→ What to produce
I'd like the data beneath this line reproduced exactly, without any of its images.

** Record set follows **

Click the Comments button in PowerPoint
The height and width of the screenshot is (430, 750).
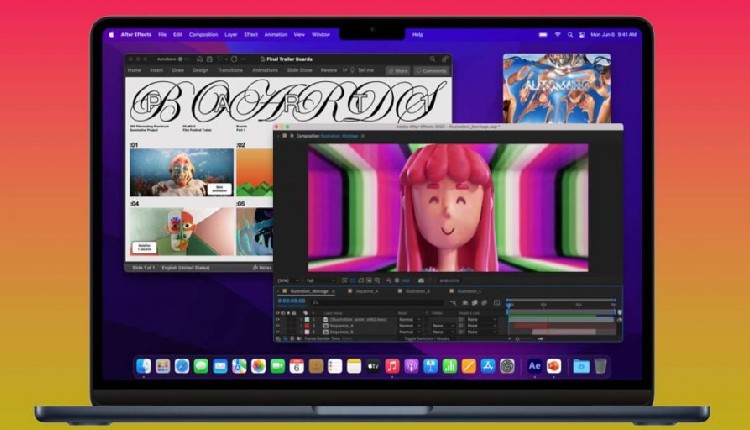pos(432,70)
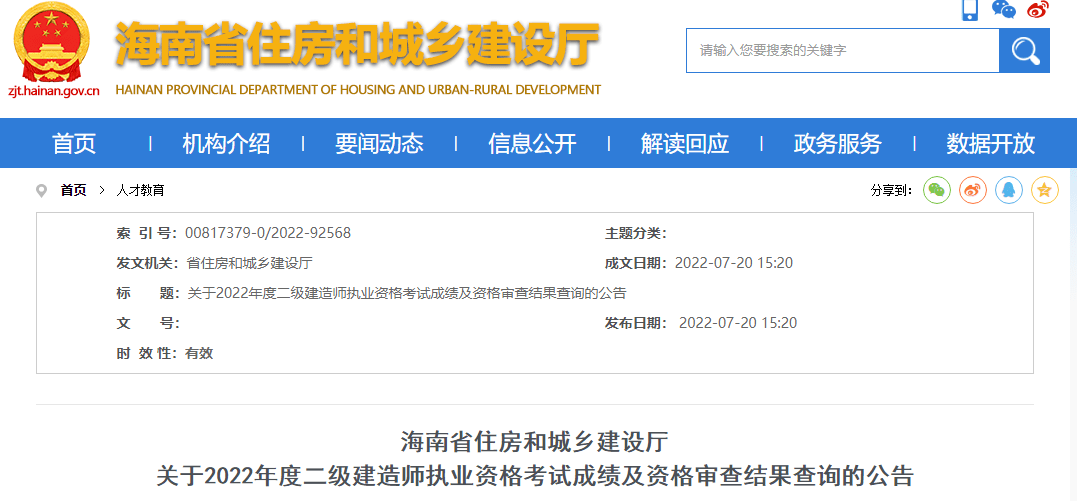Navigate to 政务服务 section
The image size is (1077, 501).
838,144
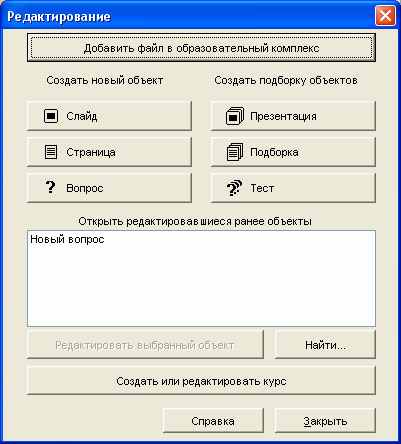Add a file to the educational complex

201,48
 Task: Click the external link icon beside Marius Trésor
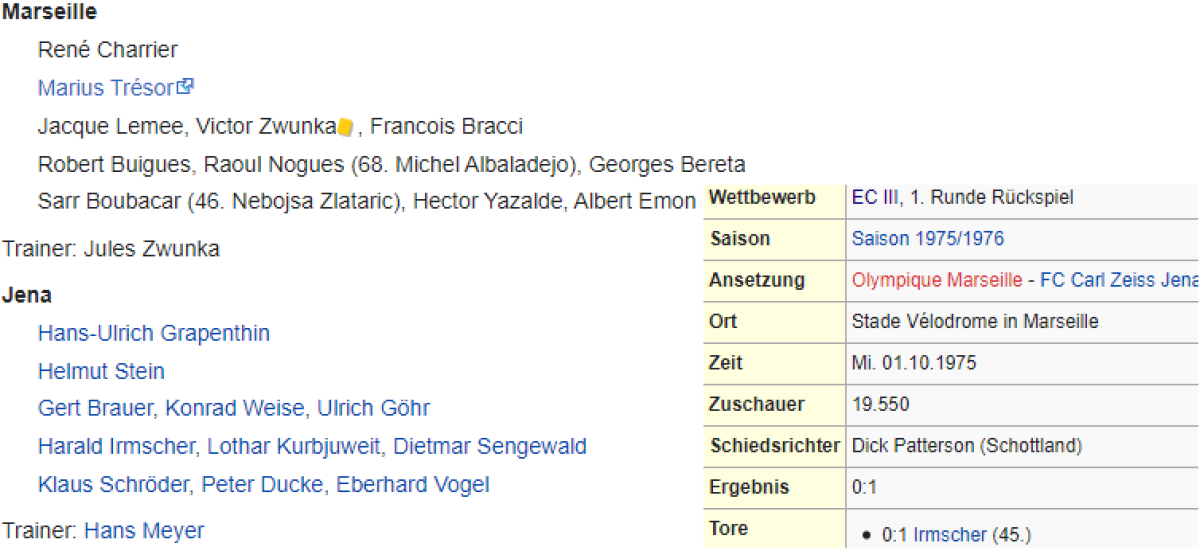click(x=184, y=88)
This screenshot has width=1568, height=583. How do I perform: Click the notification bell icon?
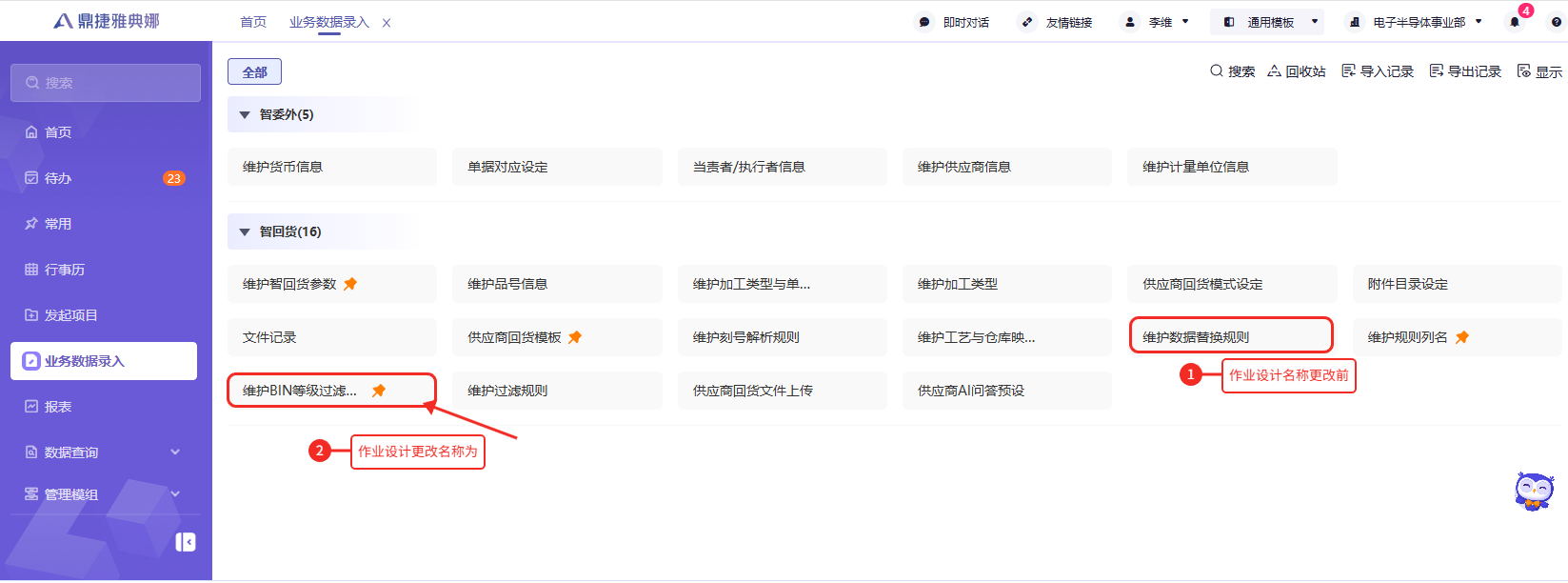click(1515, 22)
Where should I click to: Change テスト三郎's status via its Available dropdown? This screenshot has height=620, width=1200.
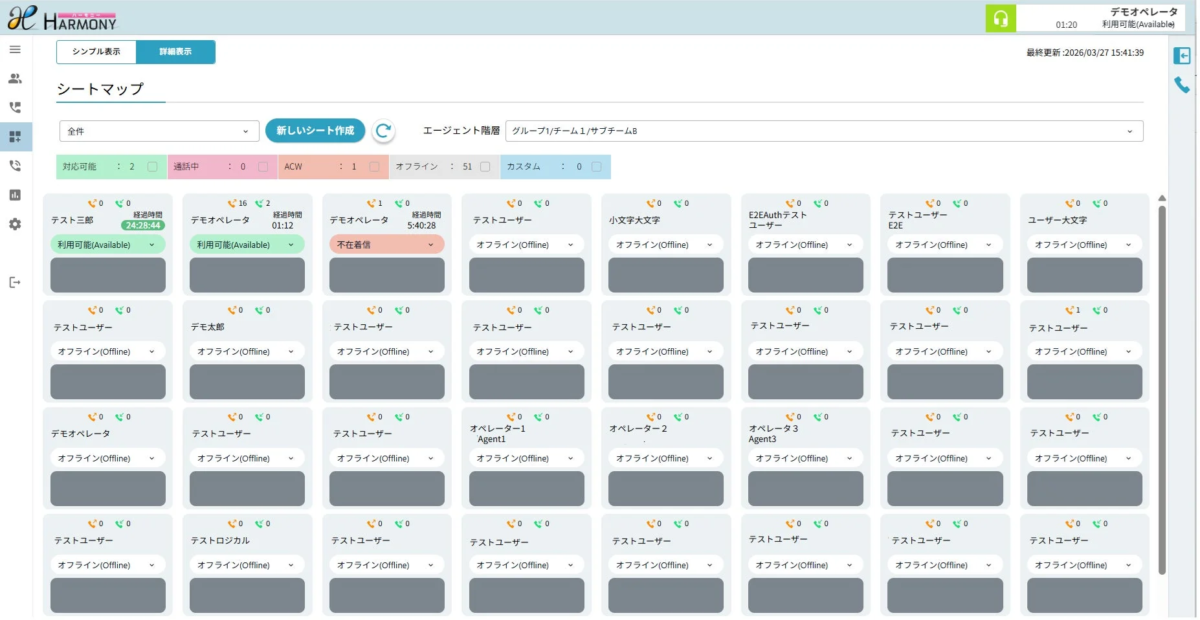coord(108,244)
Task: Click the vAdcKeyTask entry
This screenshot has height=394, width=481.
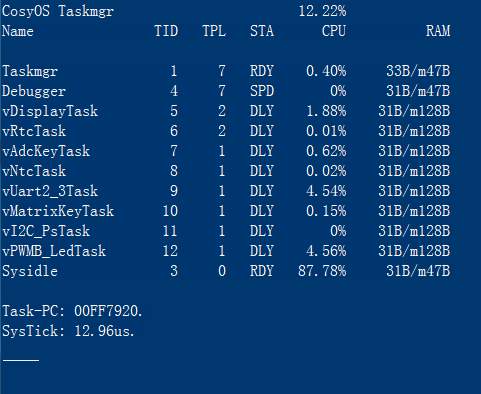Action: coord(46,151)
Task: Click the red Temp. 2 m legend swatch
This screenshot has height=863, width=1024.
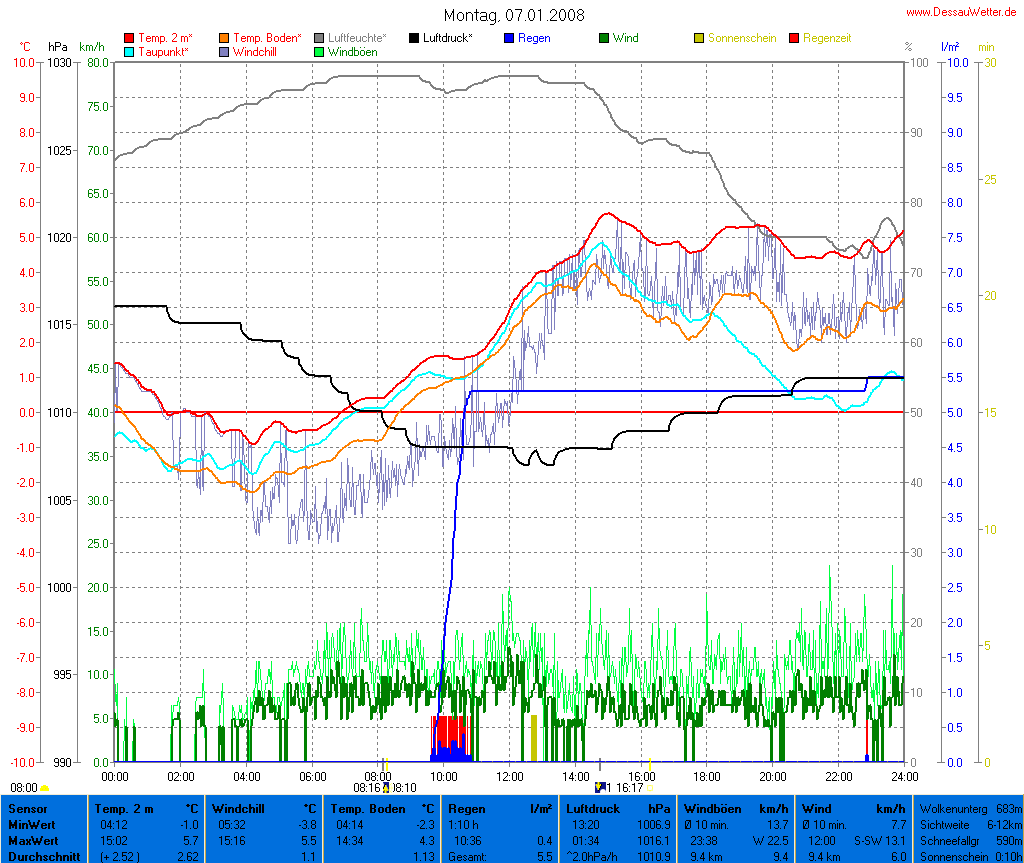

** End of Record set **

→ Written answer
Click the Comments button in PowerPoint
The height and width of the screenshot is (430, 750).
pos(432,70)
Navigate to 政务服务 section
The image size is (1077, 501).
838,144
Add a file to the educational complex

201,48
 Task: Click the external link icon beside Marius Trésor
click(x=184, y=88)
This screenshot has width=1568, height=583. How do I perform: Click the notification bell icon?
click(1515, 22)
Where should I click to: Change テスト三郎's status via its Available dropdown? This screenshot has height=620, width=1200.
coord(108,244)
Task: Click the vAdcKeyTask entry
This screenshot has height=394, width=481.
Action: coord(46,151)
Task: Click the red Temp. 2 m legend swatch
This screenshot has height=863, width=1024.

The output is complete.